Notably, the wide-open cleft of -10 recognition site with reduced
flexibility of L3-loop (shown by the blue double arrow in Figure 7) in
both RpoE10 and RpoE10 (Mut2) may constrain the
𝛔2-𝛔4 domain in an “open” and
unproductive conformation leading to the elimination of promoter
activity (Figure 7 ). Another contrasting movement both in the direction
and distance was observed at the WLPEP motif of RpoE10 (Mut1) and
RpoE10(Del1) as compared to RpoE10 and RpoE10(Mut2) (Figure 7, bottom
panel). We noticed an increase in the distance between the initial and
final conformation of Cα for W83 and P87 in RpoE10 (Mut1) and RpoE10
(Del1) as compared to RpoE10 and RpoE10(Mut2) (Figure 7 (bottom panel)

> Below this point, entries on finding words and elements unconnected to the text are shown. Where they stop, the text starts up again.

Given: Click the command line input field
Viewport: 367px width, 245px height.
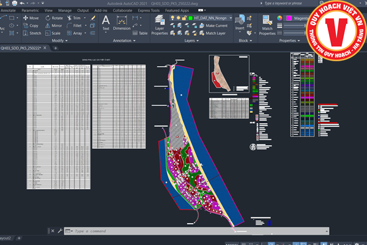Looking at the screenshot, I should click(x=153, y=231).
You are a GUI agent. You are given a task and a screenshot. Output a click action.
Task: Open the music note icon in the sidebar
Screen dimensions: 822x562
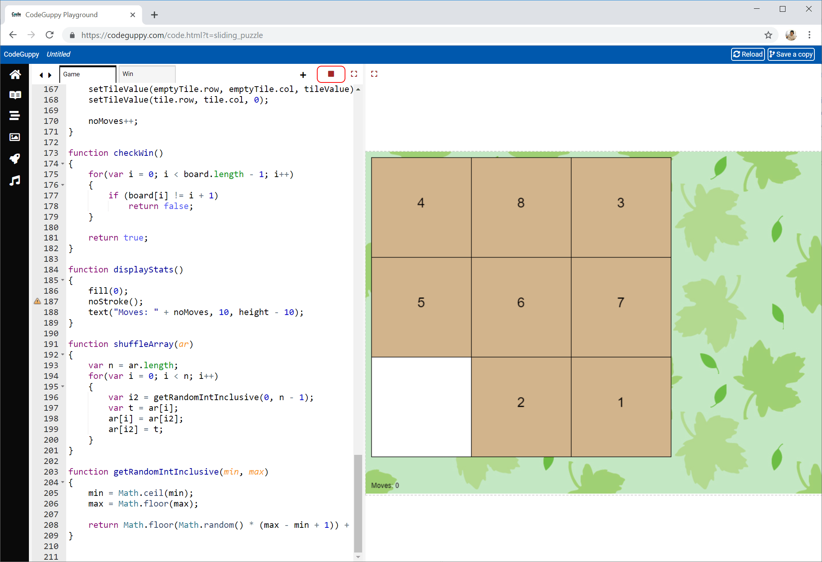coord(15,180)
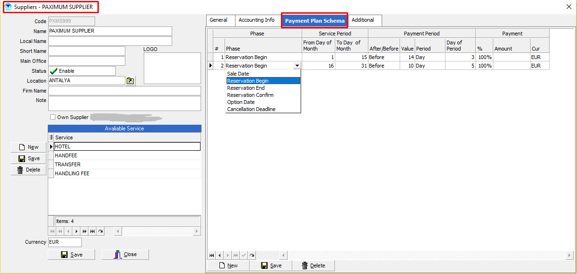Image resolution: width=577 pixels, height=274 pixels.
Task: Tick the Own Supplier checkbox
Action: pyautogui.click(x=52, y=117)
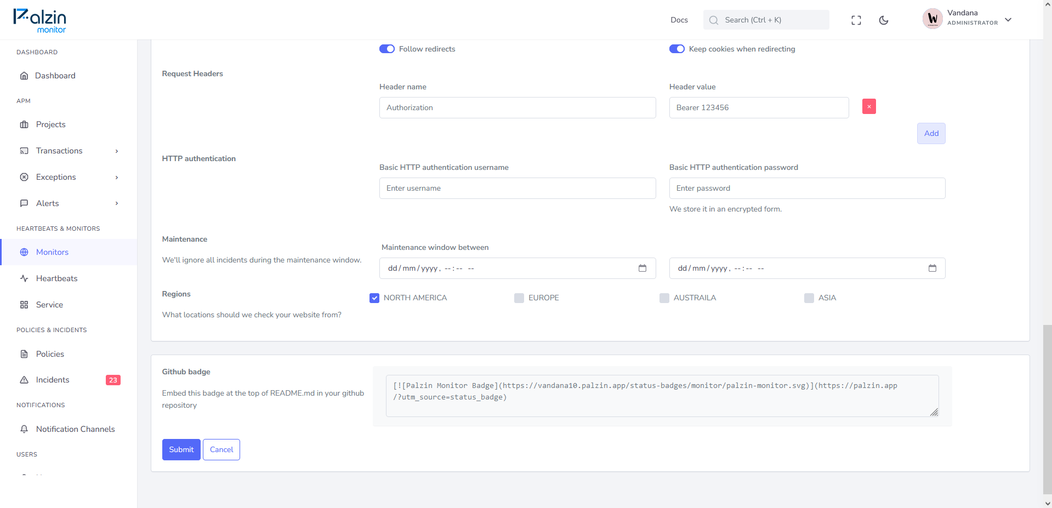The height and width of the screenshot is (508, 1052).
Task: Open the user profile dropdown arrow
Action: click(1008, 20)
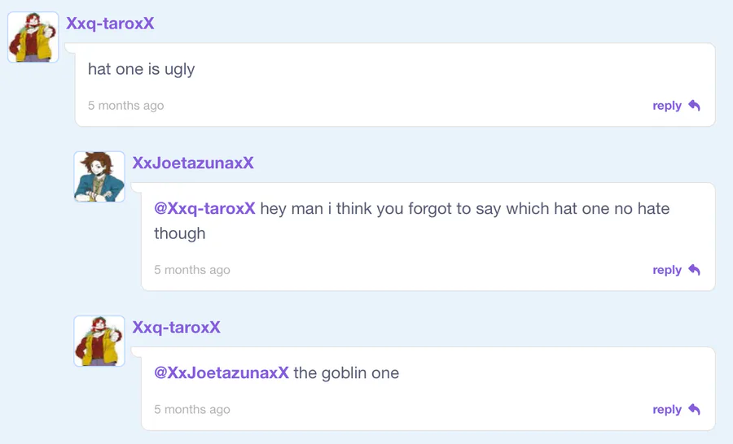Click 'reply' text on 'hat one is ugly'
This screenshot has width=733, height=444.
667,106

and Supplemental Table S5.) Intriguingly, we find that WLPEP motif moves
inward-up in both RpoE10 and RpoE10(Mut2), whereas in RpoE10(Mut1) and
RpoE10(Del1), the movements are outward-up and outward-down,
respectively. This differential inward and outward trajectories of the
WLPEP motif suggest that it may act as a sensor in transmitting the
conformational signal from the Snoal_2 domain to2-𝛔4domains.